**Short task:** Please update the items from the line with "The height and" up to and including the line with "Open the Rayo Vallecano team link", replacing "Recycle Bin" with "Trash Can" and keeping everything else unchanged. Give back only those lines, and leave the pictures out.

**Material shown:**
• • • • • • •

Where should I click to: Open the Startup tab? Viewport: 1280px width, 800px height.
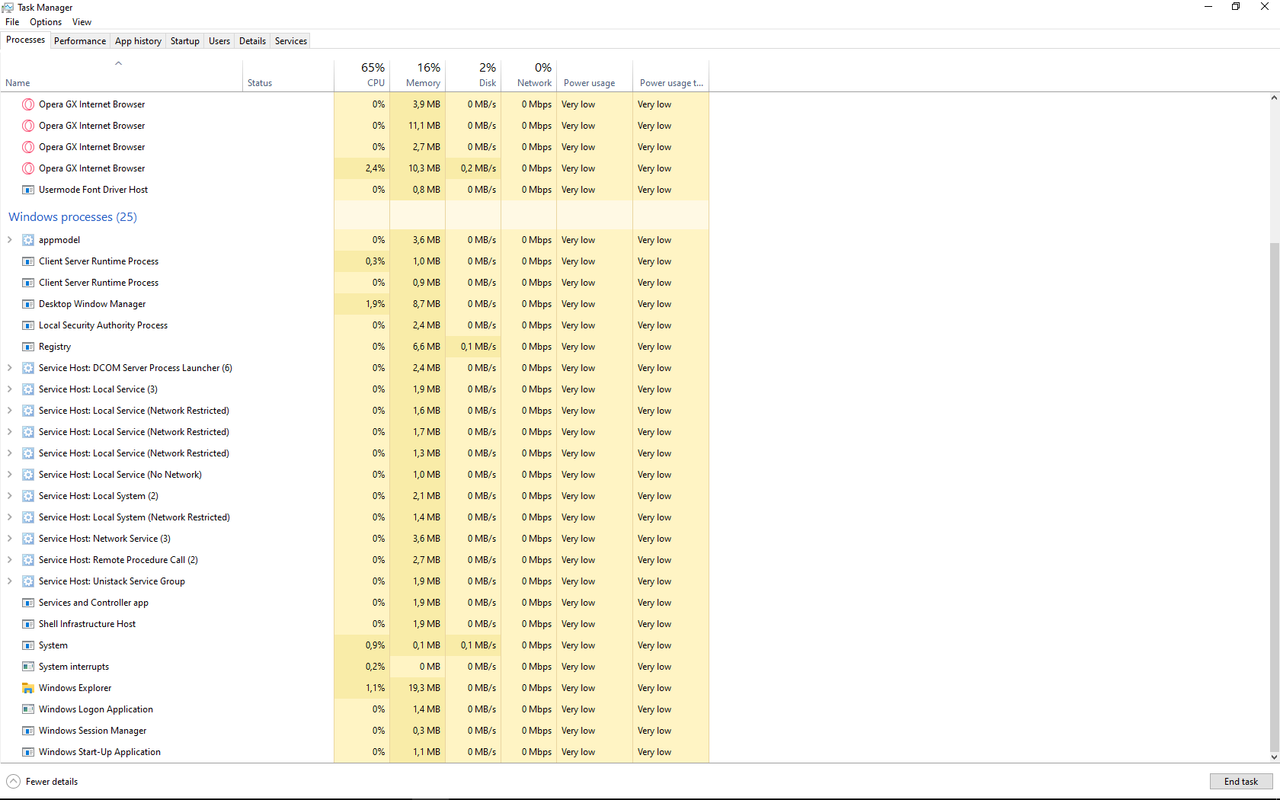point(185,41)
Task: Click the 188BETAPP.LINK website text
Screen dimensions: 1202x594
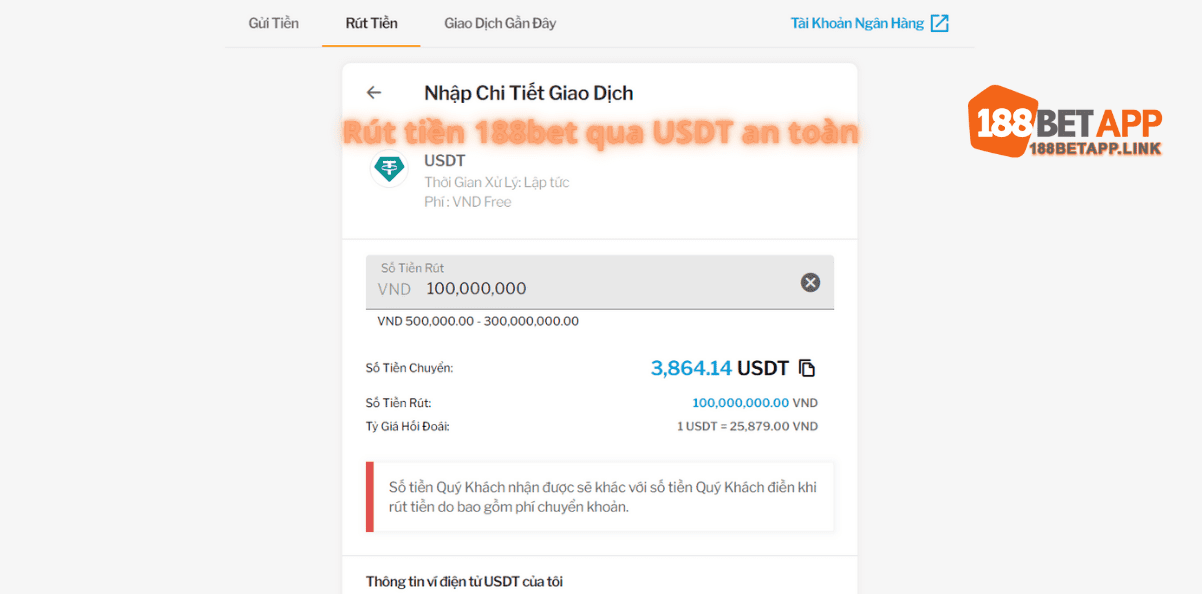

• • • • • • •

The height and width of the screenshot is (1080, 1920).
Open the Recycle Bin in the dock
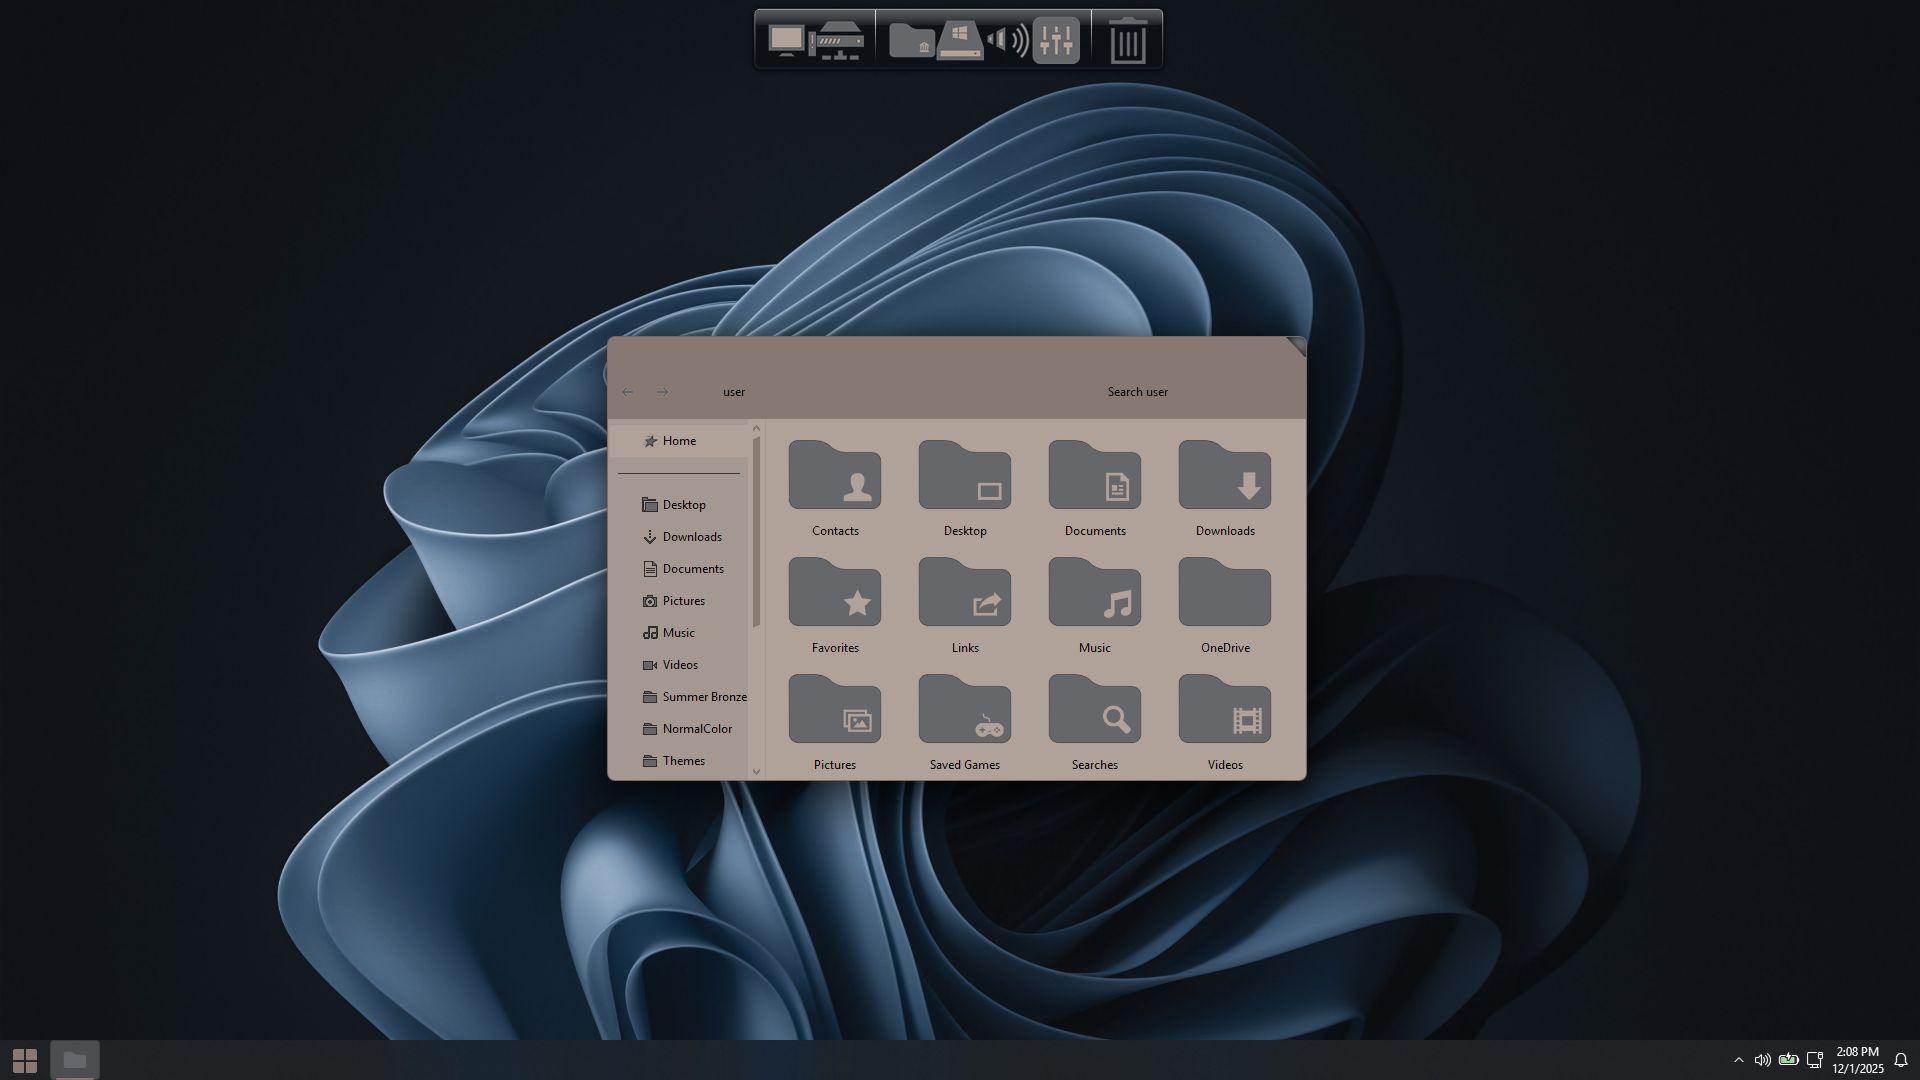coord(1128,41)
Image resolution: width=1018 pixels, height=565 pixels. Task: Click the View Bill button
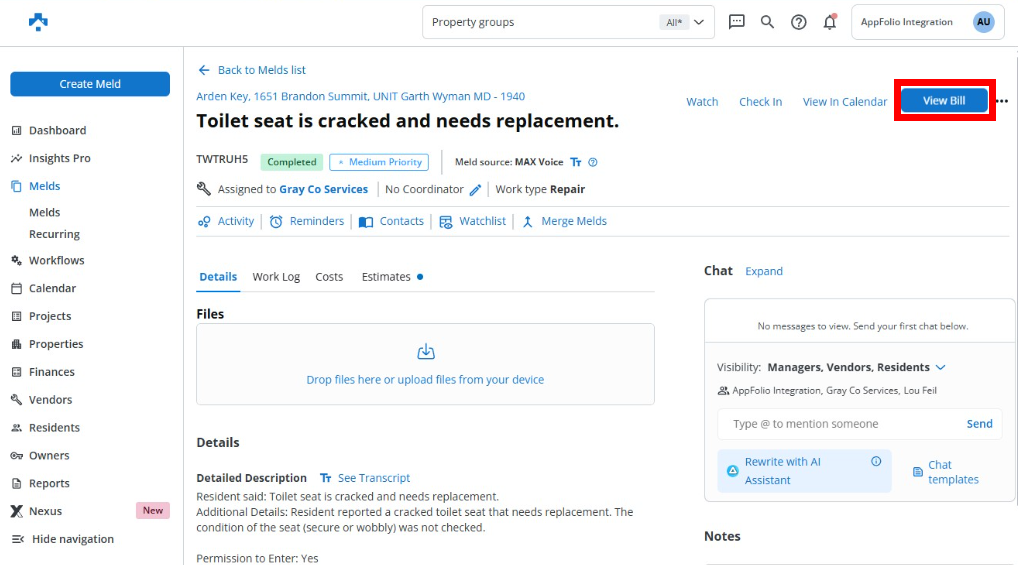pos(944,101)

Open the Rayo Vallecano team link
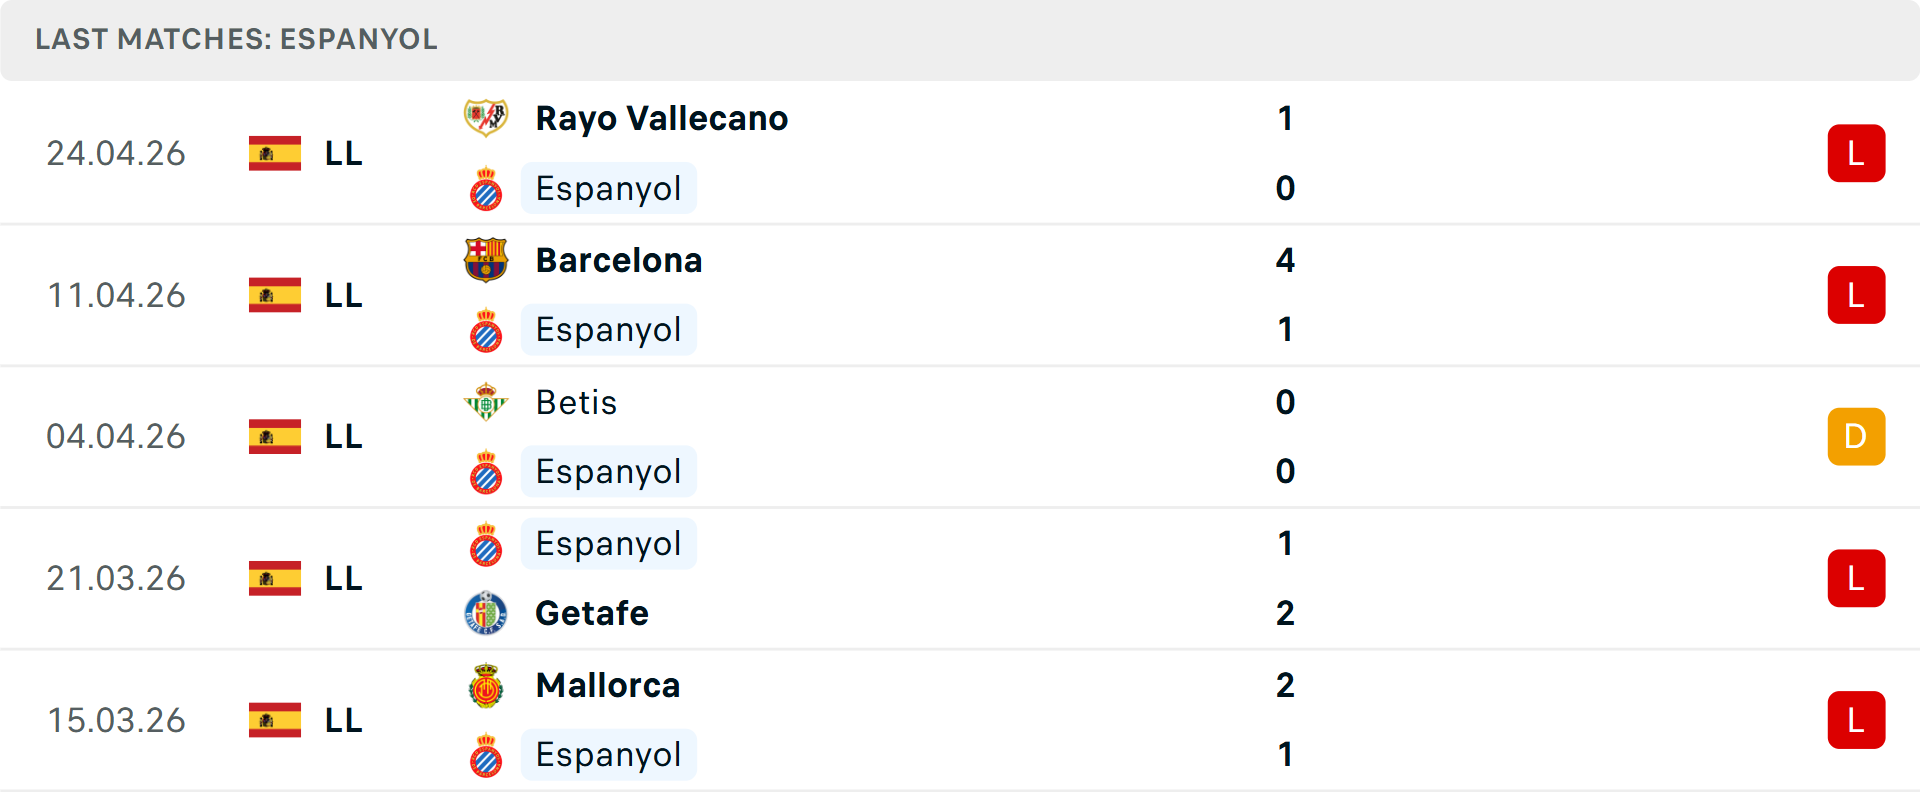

• • • • • • •

**Reply to the exercise:**
The height and width of the screenshot is (1080, 1920).
Open the Trash Can in the dock
coord(1128,41)
Image resolution: width=1018 pixels, height=565 pixels. Task: Click the View Bill button
pos(944,101)

Open the Rayo Vallecano team link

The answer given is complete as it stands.